Actually it's only possible if _Joseph_ defines M, N and n.  _I'm_ just

M is the number of samples in a cycle (conventional wisdom says 3 or
more, but could be anything that builds you up a complete picture of the
wave).

N is the number of samples in a vector (should end on a cycle, so than
N*M is an integer).

n is the particular sample in the vector.

--

Tim Wescott
Wescott Design Services
We've slightly trimmed the long signature. Click to see the full one.
Re: How to work Maths is the time sample domain
On Sat, 17 Jul 2004 23:06:01 -0700, Tim Wescott

Since the waveforms are sampled only with 8..10 bits, my guess is that
10..20 samples/cycle should be enough. Close to the zero crossing of a
sine wave, the waveform can be approximated with a straight line,
quite accurately within +/-5 degrees,  but I guess that even within
the +/-30 degree range the approximation would be acceptable in this
case.

Take the last sample below zero and first sample above zero and draw a
straight line between these two points and calculate were the line
crosses the zero line between the sampling point. This will give the
_fractional_ sampling period after the first sample.

This way the phase shift between the current and voltage can be
measured to within a few degrees even with 10..20 samples/cycle.
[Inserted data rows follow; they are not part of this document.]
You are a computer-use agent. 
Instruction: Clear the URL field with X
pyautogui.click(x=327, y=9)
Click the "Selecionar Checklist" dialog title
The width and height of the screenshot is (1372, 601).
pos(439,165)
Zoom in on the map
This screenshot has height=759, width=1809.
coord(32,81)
Assuming the sampling frequency is not synchronised with the
measurement signal, the sampling points around the zero crossing do
not always hit the same spots, thus averaging several measurements
should improve the resolution.

Calculating the phase shift between the positive going current and
voltage transitions and then separately between negative going
transitions may help to detect any DC bias in the measurement system.

Paul

Re: How to work Maths is the time sample domain
On Sun, 18 Jul 2004 15:34:02 +1000, "Joseph Goldburg"

The easy way to do this is to generate a sine wave (applied voltage)
at frequency F, and take adc (current) samples at 4F. Call a set of 4
sequential samples a,b,c, and d. Then let

I = a-c is the angle-zero (in-phase, "I") p-p value

Q = b-d is the 90 degree (quadrature, "Q") p-p value.

You can take a lot of samples and average; this washes out both noise
and any DC offset, and extends the effective precision of your ADC.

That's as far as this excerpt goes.